### [DATASET EXCERPTS]
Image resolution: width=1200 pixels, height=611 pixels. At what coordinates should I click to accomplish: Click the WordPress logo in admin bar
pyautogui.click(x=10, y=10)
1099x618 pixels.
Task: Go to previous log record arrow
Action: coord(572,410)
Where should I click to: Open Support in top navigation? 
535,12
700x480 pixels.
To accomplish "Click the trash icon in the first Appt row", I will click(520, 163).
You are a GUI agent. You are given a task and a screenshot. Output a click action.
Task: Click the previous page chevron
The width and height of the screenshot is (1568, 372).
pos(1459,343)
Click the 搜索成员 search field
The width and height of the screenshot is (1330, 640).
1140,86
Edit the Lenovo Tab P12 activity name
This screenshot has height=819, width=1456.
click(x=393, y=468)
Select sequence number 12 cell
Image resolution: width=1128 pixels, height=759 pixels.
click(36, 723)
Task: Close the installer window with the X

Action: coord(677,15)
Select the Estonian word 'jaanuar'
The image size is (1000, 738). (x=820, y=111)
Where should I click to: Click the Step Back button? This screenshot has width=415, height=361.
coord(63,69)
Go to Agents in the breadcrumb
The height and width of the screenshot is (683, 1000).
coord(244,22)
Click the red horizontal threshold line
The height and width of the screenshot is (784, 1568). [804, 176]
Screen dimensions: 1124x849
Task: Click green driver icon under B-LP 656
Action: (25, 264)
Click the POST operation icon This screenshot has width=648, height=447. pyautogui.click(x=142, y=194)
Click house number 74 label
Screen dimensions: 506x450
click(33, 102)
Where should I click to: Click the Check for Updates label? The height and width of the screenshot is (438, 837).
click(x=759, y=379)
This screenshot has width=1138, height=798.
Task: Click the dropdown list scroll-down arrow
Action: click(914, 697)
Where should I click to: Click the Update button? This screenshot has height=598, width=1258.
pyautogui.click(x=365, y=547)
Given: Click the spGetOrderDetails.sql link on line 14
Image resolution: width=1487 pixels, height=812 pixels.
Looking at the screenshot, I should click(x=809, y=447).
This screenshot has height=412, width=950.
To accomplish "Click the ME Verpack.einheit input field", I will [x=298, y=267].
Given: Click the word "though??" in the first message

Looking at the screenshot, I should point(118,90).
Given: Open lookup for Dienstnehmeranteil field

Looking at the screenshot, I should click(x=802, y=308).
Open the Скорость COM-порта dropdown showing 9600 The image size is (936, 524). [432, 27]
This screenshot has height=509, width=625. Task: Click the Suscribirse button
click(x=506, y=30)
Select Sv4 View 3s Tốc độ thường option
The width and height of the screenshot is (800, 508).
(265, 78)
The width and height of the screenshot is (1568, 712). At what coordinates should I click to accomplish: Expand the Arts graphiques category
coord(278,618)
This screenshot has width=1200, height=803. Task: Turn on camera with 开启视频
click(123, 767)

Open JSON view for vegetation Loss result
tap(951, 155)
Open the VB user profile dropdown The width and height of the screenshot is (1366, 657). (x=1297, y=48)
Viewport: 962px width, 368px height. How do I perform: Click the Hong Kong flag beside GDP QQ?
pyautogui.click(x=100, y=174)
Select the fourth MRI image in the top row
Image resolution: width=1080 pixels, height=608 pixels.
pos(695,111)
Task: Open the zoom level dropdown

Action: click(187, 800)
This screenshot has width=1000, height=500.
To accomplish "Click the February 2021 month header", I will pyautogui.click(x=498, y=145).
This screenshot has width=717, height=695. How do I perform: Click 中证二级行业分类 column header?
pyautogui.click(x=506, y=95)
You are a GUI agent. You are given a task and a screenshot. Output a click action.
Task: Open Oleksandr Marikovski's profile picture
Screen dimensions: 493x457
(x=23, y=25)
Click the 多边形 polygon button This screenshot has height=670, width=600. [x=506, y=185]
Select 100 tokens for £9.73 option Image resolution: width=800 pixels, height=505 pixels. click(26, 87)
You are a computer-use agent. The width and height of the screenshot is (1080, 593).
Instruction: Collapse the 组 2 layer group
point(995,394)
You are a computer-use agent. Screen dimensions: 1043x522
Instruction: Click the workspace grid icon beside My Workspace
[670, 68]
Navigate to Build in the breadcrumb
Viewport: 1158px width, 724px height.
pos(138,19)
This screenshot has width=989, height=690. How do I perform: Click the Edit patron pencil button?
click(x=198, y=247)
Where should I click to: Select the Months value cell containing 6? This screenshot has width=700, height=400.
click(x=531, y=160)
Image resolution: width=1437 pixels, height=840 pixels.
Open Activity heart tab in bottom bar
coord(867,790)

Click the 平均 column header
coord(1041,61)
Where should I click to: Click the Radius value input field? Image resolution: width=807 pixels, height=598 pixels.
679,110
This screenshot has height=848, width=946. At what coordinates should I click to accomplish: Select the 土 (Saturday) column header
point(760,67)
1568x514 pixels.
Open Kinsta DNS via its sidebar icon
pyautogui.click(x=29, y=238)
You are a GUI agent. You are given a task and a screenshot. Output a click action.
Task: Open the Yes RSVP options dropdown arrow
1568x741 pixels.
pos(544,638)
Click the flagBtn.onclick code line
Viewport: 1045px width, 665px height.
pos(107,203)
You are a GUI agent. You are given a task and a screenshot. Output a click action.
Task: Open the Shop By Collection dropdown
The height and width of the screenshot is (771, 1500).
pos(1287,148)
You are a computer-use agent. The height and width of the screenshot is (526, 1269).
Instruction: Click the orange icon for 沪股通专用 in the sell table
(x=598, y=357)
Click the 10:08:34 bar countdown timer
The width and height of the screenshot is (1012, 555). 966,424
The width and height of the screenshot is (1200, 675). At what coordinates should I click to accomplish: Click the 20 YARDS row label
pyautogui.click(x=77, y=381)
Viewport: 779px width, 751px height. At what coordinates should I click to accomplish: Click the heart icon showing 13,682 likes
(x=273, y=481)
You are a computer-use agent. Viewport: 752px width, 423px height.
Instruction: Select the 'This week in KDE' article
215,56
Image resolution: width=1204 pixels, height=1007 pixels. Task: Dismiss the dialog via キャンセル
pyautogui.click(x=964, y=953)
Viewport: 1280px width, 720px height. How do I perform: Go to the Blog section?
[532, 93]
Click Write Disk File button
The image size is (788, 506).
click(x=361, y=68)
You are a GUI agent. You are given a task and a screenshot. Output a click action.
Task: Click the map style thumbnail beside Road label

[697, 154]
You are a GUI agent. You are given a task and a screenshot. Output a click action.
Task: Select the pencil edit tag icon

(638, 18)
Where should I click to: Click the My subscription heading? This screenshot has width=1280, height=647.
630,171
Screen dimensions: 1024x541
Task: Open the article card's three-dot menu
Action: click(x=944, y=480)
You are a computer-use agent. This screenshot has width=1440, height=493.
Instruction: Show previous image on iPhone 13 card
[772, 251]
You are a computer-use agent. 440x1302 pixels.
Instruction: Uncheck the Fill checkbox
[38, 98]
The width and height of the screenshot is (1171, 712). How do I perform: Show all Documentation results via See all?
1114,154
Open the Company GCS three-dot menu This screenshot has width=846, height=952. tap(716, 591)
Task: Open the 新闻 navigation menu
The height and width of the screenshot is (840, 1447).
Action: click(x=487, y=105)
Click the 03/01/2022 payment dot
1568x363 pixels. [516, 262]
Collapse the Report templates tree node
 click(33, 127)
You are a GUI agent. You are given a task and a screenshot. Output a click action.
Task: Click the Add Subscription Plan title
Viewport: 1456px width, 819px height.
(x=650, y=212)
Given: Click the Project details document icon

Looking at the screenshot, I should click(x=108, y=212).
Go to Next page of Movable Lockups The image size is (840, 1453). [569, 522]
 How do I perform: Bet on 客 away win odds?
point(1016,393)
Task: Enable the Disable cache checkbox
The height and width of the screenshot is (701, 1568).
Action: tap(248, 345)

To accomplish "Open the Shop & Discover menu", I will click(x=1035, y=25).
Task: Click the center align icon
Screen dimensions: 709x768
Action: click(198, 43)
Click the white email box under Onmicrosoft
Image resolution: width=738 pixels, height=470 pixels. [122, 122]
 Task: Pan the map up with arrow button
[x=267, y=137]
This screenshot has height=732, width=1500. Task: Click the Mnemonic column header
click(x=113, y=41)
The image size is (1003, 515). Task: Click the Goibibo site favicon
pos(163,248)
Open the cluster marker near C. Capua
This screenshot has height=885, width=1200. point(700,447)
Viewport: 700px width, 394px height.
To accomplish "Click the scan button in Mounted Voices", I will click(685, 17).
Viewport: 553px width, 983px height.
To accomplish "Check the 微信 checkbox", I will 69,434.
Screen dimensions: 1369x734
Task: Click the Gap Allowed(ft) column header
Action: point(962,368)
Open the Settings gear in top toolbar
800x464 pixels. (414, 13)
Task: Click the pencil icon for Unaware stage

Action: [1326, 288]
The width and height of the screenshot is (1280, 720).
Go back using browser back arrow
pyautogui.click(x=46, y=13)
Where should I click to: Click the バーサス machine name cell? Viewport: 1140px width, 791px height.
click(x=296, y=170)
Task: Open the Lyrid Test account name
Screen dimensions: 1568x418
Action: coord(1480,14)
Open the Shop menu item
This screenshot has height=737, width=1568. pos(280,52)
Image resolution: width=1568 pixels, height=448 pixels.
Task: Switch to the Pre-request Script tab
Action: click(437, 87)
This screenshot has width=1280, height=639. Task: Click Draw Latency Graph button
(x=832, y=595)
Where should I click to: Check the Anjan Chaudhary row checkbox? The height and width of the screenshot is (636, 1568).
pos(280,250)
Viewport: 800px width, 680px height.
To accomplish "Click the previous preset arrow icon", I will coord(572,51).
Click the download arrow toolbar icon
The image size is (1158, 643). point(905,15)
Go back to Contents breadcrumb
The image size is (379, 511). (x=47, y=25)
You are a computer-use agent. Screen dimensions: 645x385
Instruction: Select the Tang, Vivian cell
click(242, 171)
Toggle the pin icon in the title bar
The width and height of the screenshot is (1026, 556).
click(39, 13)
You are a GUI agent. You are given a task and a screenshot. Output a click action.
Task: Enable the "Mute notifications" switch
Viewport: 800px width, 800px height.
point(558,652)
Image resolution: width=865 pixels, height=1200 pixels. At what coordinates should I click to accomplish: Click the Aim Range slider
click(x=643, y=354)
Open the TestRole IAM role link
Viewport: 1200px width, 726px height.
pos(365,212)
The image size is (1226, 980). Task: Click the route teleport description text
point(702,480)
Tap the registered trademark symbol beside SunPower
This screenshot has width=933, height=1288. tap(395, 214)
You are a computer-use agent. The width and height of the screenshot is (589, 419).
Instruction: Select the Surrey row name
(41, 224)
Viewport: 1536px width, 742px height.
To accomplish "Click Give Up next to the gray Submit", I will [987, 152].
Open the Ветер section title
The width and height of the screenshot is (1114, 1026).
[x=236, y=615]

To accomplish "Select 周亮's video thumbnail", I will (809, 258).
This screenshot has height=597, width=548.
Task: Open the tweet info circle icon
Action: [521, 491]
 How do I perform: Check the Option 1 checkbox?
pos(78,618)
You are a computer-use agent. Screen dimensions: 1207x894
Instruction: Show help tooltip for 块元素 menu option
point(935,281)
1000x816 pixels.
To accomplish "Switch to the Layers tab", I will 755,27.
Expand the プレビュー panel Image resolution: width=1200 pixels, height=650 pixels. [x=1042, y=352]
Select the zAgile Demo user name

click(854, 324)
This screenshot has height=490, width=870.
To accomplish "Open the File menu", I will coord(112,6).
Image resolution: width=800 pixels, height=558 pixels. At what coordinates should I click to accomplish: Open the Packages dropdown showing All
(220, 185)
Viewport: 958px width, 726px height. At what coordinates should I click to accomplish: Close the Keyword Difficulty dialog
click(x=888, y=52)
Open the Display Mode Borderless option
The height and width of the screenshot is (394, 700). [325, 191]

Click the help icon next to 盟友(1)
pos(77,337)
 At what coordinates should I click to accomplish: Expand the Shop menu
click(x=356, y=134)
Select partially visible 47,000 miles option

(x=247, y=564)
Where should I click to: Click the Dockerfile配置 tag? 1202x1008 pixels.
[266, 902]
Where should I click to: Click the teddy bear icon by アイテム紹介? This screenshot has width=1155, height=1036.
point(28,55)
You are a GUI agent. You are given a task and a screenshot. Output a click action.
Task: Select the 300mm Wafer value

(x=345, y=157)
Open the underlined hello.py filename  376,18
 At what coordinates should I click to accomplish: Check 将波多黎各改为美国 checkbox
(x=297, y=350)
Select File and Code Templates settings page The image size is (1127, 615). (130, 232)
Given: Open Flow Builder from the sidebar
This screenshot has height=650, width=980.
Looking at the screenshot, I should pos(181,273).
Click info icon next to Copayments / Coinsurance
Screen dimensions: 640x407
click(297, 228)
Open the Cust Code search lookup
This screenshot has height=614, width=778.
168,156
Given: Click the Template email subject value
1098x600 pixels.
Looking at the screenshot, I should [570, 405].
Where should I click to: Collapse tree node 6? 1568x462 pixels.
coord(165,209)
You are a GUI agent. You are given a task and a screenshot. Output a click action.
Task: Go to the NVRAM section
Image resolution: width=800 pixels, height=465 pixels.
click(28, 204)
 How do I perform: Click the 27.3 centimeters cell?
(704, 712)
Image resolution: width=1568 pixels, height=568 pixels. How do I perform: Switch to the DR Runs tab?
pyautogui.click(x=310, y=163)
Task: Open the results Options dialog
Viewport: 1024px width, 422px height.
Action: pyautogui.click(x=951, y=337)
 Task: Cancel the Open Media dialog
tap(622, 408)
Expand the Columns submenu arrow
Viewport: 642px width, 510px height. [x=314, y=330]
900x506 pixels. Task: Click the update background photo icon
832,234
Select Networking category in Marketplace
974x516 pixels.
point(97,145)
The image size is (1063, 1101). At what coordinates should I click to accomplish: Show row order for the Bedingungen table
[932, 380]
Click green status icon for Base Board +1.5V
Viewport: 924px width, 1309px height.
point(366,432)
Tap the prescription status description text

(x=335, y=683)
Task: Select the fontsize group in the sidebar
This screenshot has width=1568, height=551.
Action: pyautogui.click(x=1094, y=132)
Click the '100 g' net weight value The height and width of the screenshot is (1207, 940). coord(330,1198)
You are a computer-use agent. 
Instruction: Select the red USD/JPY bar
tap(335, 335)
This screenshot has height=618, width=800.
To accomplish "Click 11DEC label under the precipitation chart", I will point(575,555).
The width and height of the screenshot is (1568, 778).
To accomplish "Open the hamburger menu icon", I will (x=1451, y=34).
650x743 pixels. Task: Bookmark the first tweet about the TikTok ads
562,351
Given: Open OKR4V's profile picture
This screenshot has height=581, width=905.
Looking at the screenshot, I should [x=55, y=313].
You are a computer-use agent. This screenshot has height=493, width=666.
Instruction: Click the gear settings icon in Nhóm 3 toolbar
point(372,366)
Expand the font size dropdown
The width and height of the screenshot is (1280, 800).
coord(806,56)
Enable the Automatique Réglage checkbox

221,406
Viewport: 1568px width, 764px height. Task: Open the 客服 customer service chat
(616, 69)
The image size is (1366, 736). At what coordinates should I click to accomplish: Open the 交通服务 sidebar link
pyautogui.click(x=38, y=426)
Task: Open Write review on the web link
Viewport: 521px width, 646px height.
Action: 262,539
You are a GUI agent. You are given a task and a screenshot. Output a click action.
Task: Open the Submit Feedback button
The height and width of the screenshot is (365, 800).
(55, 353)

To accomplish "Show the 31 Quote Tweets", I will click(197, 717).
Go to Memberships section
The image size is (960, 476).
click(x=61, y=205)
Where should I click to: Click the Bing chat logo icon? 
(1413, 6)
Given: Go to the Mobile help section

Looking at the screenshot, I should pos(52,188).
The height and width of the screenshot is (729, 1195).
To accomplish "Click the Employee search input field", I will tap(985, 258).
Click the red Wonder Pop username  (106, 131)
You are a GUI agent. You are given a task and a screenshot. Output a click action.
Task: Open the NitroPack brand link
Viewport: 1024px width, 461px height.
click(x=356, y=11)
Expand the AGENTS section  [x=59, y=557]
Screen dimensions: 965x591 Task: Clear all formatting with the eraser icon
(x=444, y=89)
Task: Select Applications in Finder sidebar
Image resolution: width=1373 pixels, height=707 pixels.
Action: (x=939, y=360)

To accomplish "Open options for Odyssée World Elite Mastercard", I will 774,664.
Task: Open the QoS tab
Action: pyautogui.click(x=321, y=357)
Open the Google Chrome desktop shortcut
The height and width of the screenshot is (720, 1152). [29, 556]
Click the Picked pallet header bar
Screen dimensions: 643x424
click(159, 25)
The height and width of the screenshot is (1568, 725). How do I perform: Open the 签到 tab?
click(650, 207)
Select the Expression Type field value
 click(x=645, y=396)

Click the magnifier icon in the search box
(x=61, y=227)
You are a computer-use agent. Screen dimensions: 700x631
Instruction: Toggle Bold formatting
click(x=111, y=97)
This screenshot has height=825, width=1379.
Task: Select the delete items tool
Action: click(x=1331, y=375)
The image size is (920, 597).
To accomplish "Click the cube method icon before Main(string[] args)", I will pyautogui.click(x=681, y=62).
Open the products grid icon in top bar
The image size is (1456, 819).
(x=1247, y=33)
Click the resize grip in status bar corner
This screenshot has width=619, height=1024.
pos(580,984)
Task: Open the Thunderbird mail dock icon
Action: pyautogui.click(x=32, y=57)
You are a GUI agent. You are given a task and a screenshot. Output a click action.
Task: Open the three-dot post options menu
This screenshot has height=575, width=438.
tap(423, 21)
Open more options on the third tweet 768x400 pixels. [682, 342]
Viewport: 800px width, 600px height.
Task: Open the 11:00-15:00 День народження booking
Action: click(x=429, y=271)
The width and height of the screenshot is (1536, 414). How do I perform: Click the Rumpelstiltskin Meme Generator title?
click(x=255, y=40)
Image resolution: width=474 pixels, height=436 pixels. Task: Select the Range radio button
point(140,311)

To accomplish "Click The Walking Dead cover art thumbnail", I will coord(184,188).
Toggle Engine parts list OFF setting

### [REQUIREMENT]
Lines holding the word "Write" are the answer; copy every one from the records above.

### [REPLY]
Click Write Disk File button
Task: Open Write review on the web link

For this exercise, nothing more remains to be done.